Problem to work on =>
The answer must be a single number: how many lines in the records below contain the word "agent".

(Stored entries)
——

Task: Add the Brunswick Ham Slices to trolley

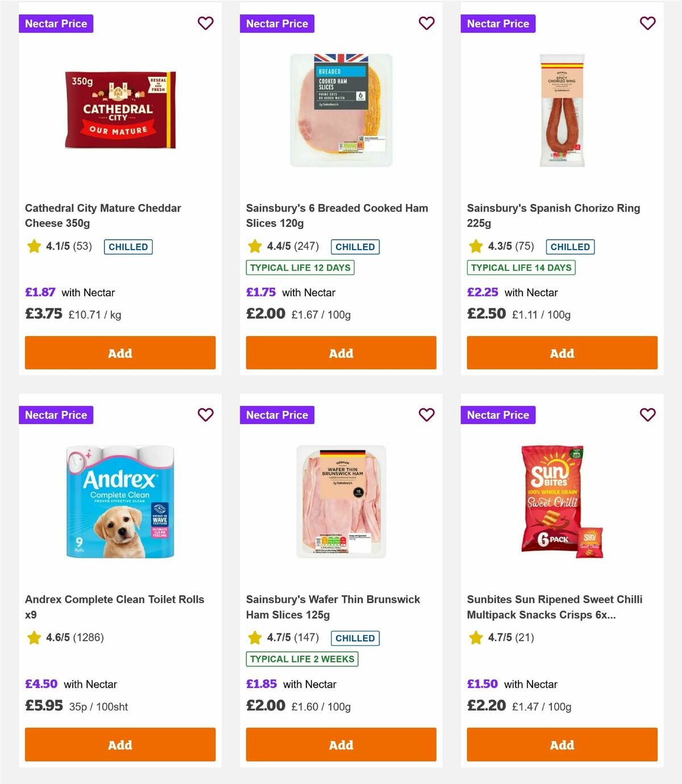Action: point(340,744)
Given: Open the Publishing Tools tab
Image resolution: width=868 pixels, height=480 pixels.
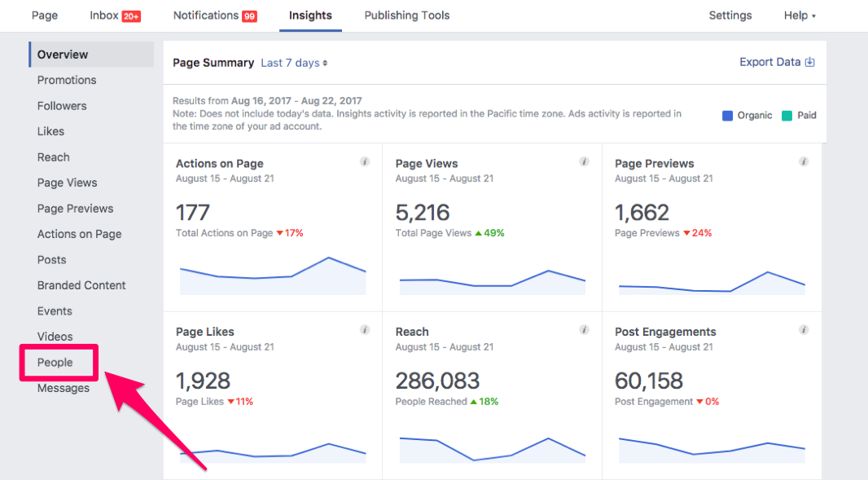Looking at the screenshot, I should (406, 15).
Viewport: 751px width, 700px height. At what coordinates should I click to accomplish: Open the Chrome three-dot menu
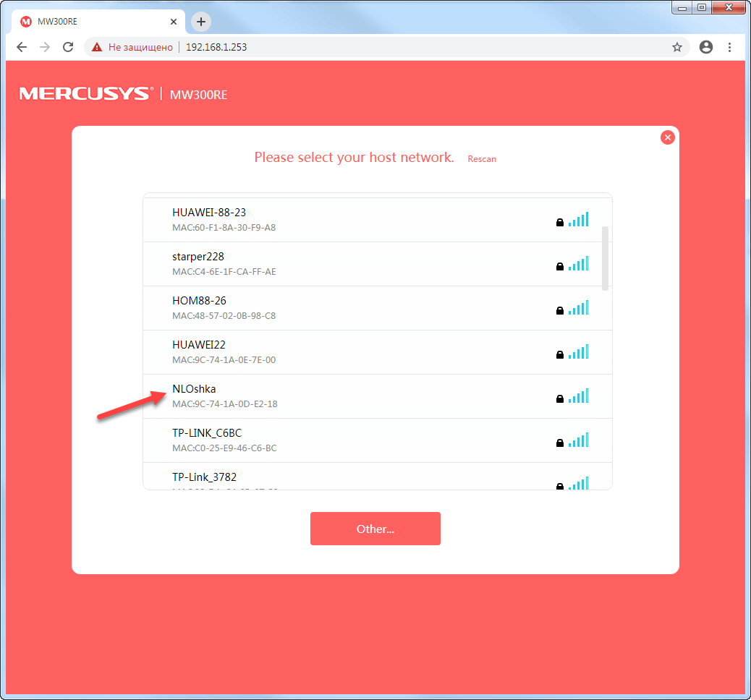(729, 47)
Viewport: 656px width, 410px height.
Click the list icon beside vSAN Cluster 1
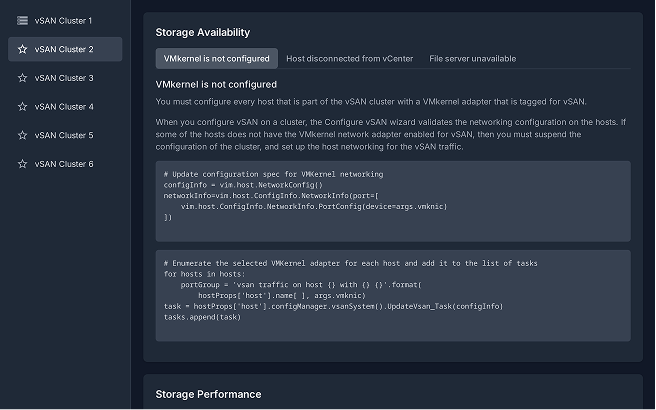pos(22,20)
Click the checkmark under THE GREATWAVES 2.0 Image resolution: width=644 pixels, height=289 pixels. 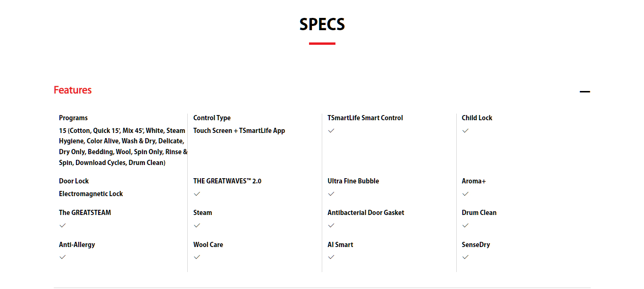point(197,194)
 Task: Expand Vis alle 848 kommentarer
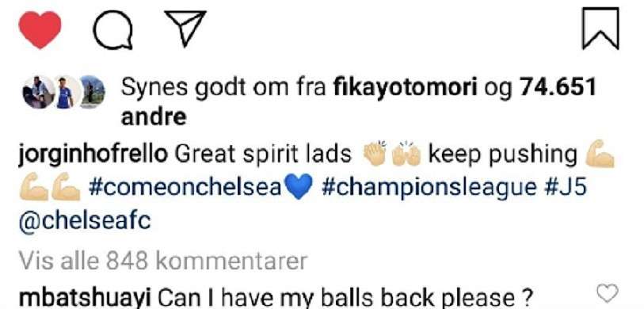tap(163, 261)
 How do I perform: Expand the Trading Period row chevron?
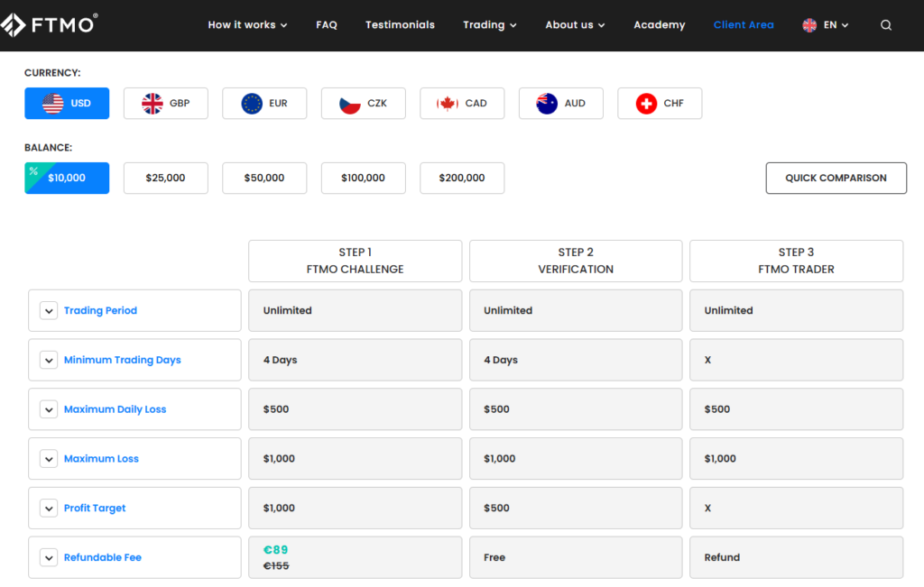49,311
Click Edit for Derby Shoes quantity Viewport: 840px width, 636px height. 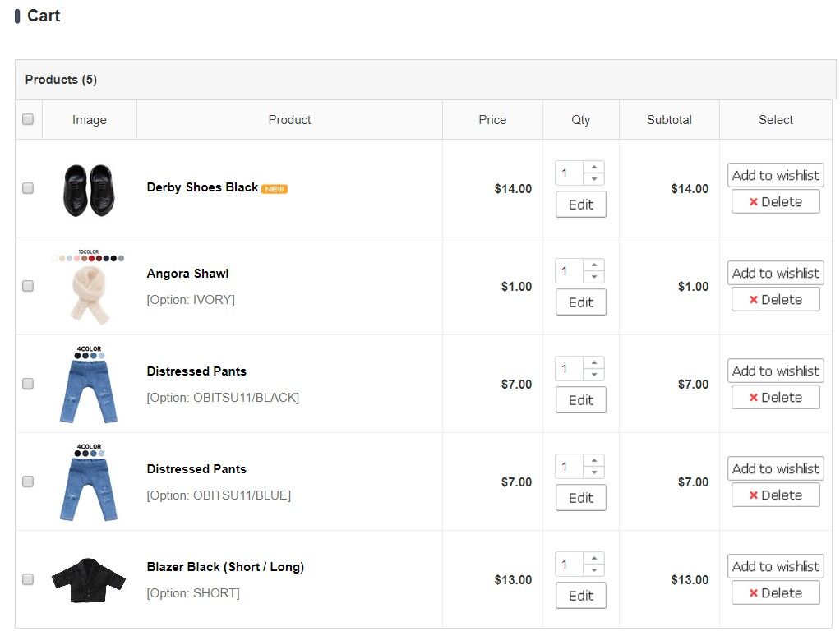click(x=581, y=205)
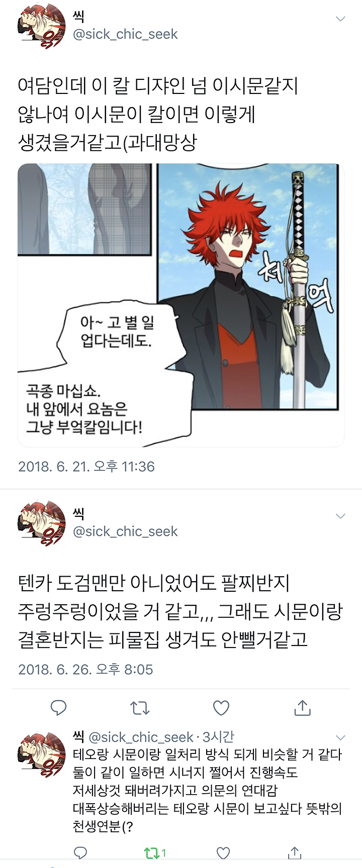Expand the second tweet's chevron options menu
The image size is (362, 868).
click(x=340, y=516)
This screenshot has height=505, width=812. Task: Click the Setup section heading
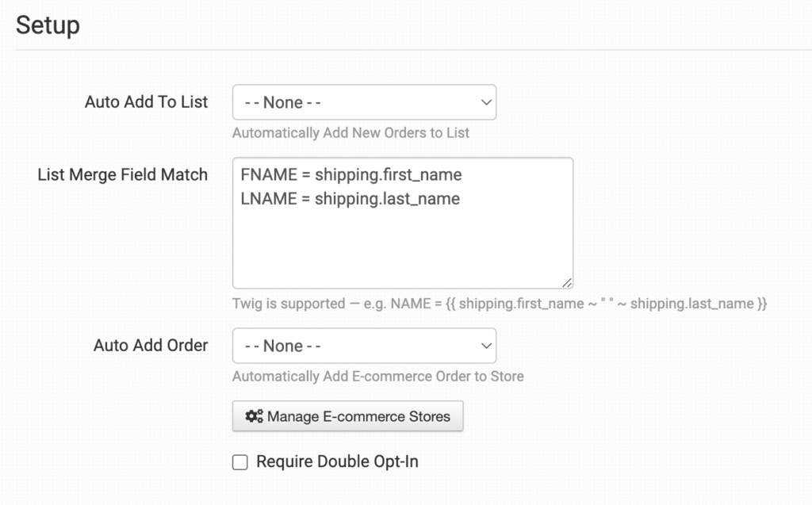click(x=48, y=25)
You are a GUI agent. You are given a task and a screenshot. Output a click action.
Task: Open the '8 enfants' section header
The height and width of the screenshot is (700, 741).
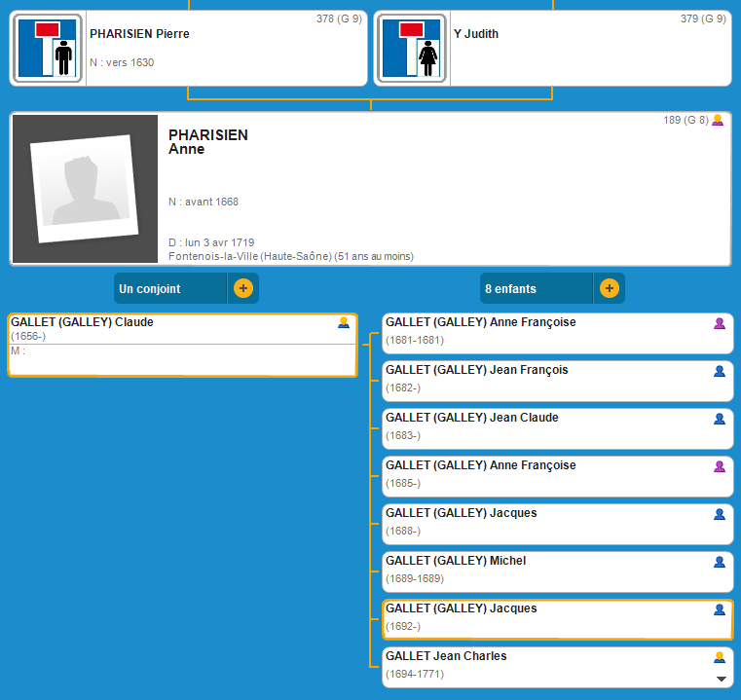pos(536,289)
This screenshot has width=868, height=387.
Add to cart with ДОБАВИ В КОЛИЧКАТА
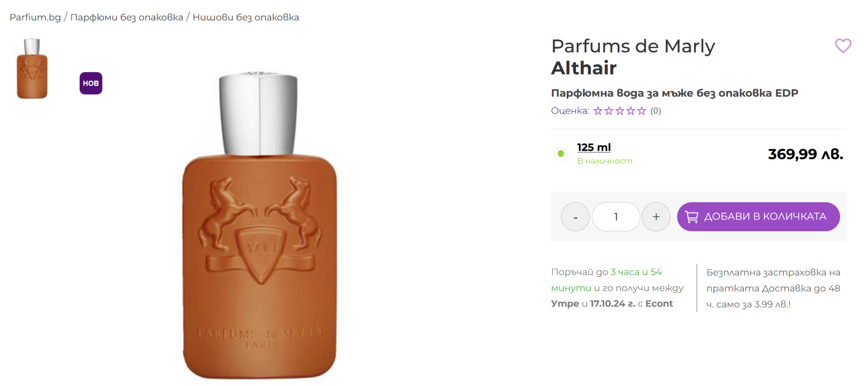pyautogui.click(x=758, y=217)
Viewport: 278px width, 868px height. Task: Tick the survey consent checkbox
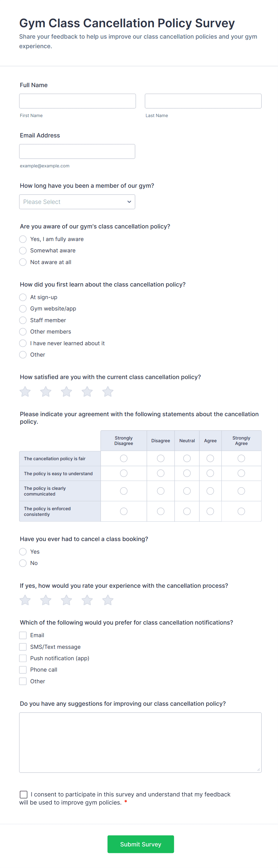pyautogui.click(x=23, y=794)
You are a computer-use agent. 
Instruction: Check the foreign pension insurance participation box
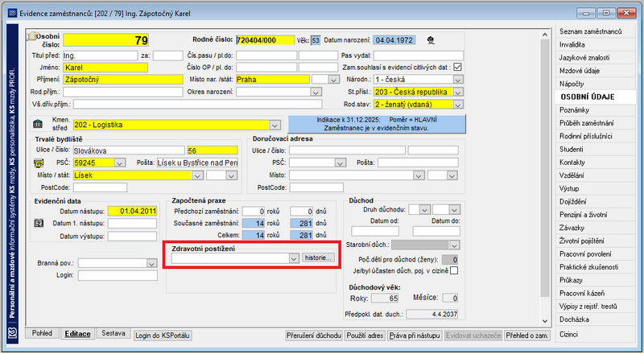454,270
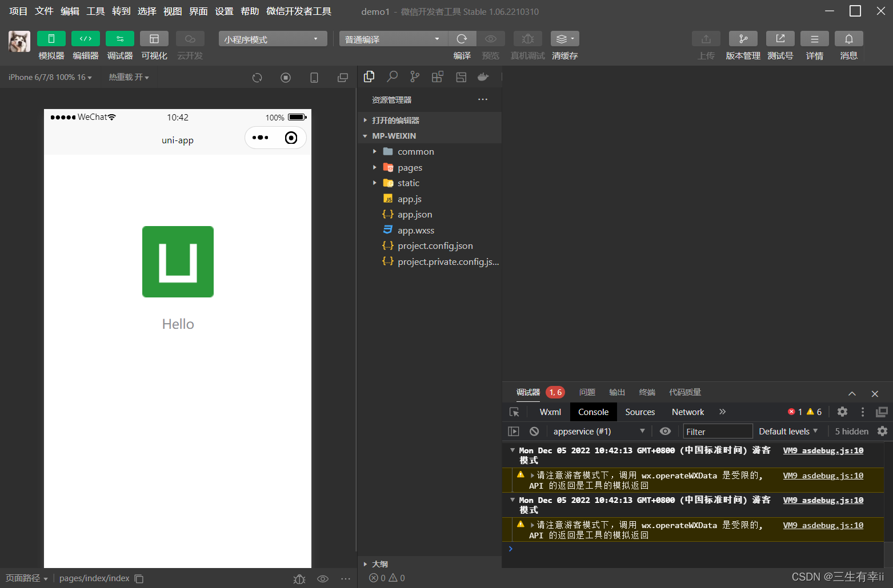Open the 工具 menu
This screenshot has width=893, height=588.
[95, 11]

——

Result of this task =>
2